= Aim =
Reproduce word for word the stretch from "I am sensing" through "someone help clarify?" in the thread on palindromic prime polynomials below.

= Selected excerpt =
::::
Main question: Which are the primes that can be represented as monic palindromic polynomials with integer coefficients of degree 4: $$f(x) = x^4+ ax^3+ bx^2+ ax + 1.$$
If we take $x=2$,
$$p = 16 + 8a + 4b + 2a + 1 = 10a + 4b + 17$$
If $p$ is an odd prime then, the equation $$10a + 4b + 17 = 2m + 1 = p$$ may be solved for integers $a, b, c$ by solving $$5a + 2b - m = -8.$$
This equation has an infinite number of solutions in $a,b,c$ and since there are an infinte number of primes, how does one characterize the intersection of these two sets and prove that it is non-empty?
Another line of thinking I have explored is that $f(x)$ is a degree 4 polynomial. If the prime $p$ is one of the values taken by the polynomial at $x = u$, i.e., $f(u) = p$ then surely we must be able to take another point $(v, f(v))$ on the polynomial that satisfies the palindrome condition with $a,b \in \mathbb{Z}$. Does this mean that every sufficiently large prime is representable as a palindrome polynomial form of degree 4?
Secondary question: There is this result in [Banks2004] that states that almost all palindromes in any base are composite. Does this result also extend to bases where digits are $[-2r, +2r]$ and radix is $2r+1, r \in \mathbb{Z}$? What if the coefficients are allowed to be any integer (absolute value of coefficient not necessarily less than the radix)?
I am sensing an apparent conflict between these two lines of reasoning in the main question versus the secondary question and I could be wrong. Could someone help clarify?
References
[Banks2004]: W. D. Banks, D. N. Hart & M. Sakata, "Almost all palindromes are composite", Math. Res. Lett. 11 (2004), 853-868. DOI: 10.4310/MRL.2004.v11.n6.a10. url (accessed Nov 6, 2022): https://dx.doi.org/10.4310/MRL.2004.v11.n6.a10
Still with $x=1$, $a=b=0$ gives us $p=2$.
Are you looking instead for "Which primes can be represented for particular values of $a,b$?"
– Eric Snyder Nov 07 '22 at 02:09
::::
= Information supplied =

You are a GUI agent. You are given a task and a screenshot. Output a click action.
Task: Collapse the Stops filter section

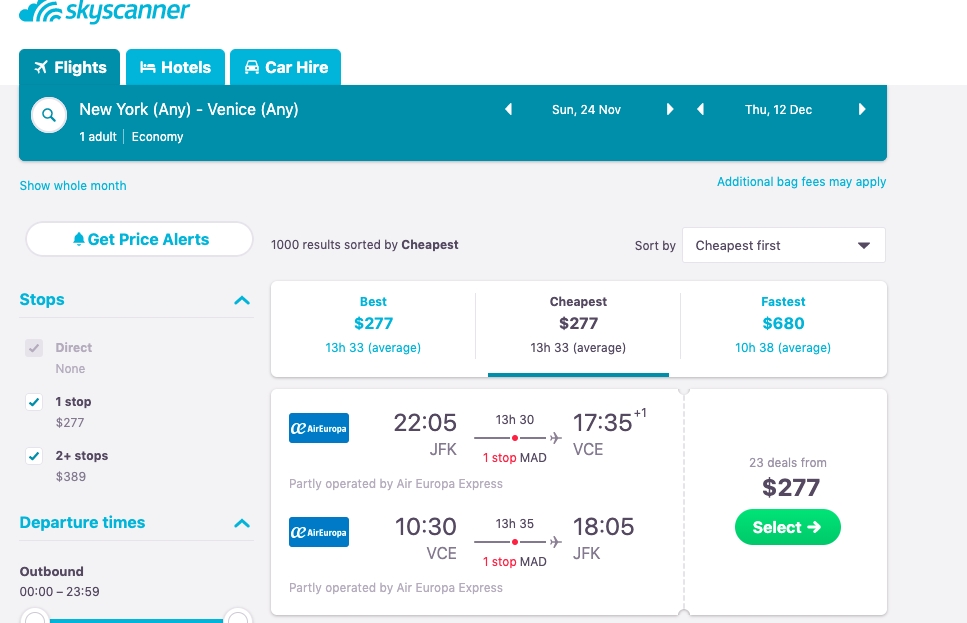[242, 300]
::::
= Answer to the task =
I am sensing an apparent conflict between these two lines of reasoning in the main question versus the secondary question and I could be wrong. Could someone help clarify?